TASKS TO CARRY OUT:
[A] From the journal entry on chronic pain, copy the passage starting at "Major Accomplishments: (1)" and ending at "iffy, at best.".
[B] In the journal entry on chronic pain, what condition did the writer hope the rheumatologist would agree they had?

Before yesterday: I was crippled and despondent, fearful of an uncertain but dark future. The worst times were the middle of the night fears about what the future might entail. In the weeks leading up to the appointment with Dr. Ryzka, I thought of myself as a Dr. Jeckyll/Mr. Hyde, multiple personality character: Miserable, depressed, full of dark thoughts in the nighttime and morning hours, almost normal in the afternoon and early evening hours when the pain abated. During the night as I sat or lay awake, I thought of the preferability of death over the way I was living, thought each night of suicide if it turned out I was condemned to a life of persistent bad pain over most of my body and limited to over-the-counter medications (Tylenol, Aspercreme, and Voltaren) and painful and ineffective physical therapy. I feared being unable to lift myself off the recliner when I needed a pit stop, not being able to lift myself off the toilet, and having to call Geri or 911 if I became trapped on the chair or the toilet. I wondered whether I should buy a pistol and ammunition "just in case" but always knew I couldn't 'do the deed' in a way that cruelly caused avoidable trauma to Geri, my dilemma or conundrum, perhaps the dilemma facing many suicides. It was the second time in my life that I regularly engaged in 'suicidal ideation,' the other being 10-11 years ago when I was experiencing severe and persistent pain from ulcers in my bladder. In each instance, the cause was severe, unrelenting pain and a sense of helplessness and hopelessness. This is the reason I was hoping so desperately that the rheumatologist would concur with my self-diagnosis that I have polymyalgia rheumatica and needed prednisone, not Tylenol. It was a terrible and terrifying time. It brought home to me my weakness, my ambivalence about the blessing and curse of old age.
Major Accomplishments: (1) I refilled my bi-weekly pill boxes. (2) I put on my winter jacket by myself, and (3) walked to the mailbox to gather our mail for the first time in how long?
Big Challenge: returning to my bed to sleep instead of the recliner. Probably not tonight, shoulders are still iffy, at best.

SOURCE MATERIAL:
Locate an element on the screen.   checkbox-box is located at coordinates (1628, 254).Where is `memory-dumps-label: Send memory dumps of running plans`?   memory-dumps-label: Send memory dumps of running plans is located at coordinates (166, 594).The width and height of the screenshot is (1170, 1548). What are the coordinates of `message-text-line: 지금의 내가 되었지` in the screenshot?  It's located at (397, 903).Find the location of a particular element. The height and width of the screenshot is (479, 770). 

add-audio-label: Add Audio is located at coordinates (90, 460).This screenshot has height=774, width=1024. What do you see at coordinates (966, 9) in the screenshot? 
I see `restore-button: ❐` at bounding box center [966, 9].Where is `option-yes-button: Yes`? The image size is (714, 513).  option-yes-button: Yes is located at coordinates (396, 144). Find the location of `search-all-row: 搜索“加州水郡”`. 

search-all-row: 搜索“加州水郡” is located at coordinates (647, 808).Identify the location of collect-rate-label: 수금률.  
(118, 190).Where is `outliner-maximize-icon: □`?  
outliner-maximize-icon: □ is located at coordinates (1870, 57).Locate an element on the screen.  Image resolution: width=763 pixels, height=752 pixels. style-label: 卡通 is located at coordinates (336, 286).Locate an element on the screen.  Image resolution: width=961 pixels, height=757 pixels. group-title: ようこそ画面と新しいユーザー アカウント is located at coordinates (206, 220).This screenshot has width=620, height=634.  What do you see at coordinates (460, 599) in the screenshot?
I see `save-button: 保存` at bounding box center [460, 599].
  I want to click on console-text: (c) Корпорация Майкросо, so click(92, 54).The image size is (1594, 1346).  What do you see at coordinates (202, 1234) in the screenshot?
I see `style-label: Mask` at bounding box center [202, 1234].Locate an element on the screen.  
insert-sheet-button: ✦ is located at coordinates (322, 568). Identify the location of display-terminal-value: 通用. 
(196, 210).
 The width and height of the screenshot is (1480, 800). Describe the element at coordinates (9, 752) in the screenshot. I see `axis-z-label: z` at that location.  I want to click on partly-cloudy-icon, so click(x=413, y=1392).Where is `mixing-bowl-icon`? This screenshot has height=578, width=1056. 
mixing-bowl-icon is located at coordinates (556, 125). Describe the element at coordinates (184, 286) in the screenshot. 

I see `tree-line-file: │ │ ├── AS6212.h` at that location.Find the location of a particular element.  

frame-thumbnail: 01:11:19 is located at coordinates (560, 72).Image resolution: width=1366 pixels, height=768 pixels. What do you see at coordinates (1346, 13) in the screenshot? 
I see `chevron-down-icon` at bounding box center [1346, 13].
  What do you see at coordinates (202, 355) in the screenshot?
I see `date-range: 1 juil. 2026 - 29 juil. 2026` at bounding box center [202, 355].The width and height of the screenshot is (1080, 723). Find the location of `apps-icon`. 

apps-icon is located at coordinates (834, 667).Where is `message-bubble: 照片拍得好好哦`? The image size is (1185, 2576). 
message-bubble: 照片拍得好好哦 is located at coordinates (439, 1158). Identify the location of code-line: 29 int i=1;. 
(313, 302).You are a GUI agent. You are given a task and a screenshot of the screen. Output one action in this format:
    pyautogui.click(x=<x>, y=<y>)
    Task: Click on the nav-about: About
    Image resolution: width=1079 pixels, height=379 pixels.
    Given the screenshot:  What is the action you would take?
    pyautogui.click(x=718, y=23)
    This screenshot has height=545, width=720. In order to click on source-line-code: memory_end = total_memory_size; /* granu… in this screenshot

TASK-BY-TASK OUTPUTS:
[A]
Major Accomplishments: (1) I refilled my bi-weekly pill boxes. (2) I put on my winter jacket by myself, and (3) walked to the mailbox to gather our mail for the first time in how long?
Big Challenge: returning to my bed to sleep instead of the recliner. Probably not tonight, shoulders are still iffy, at best.

[B] Polymyalgia rheumatica.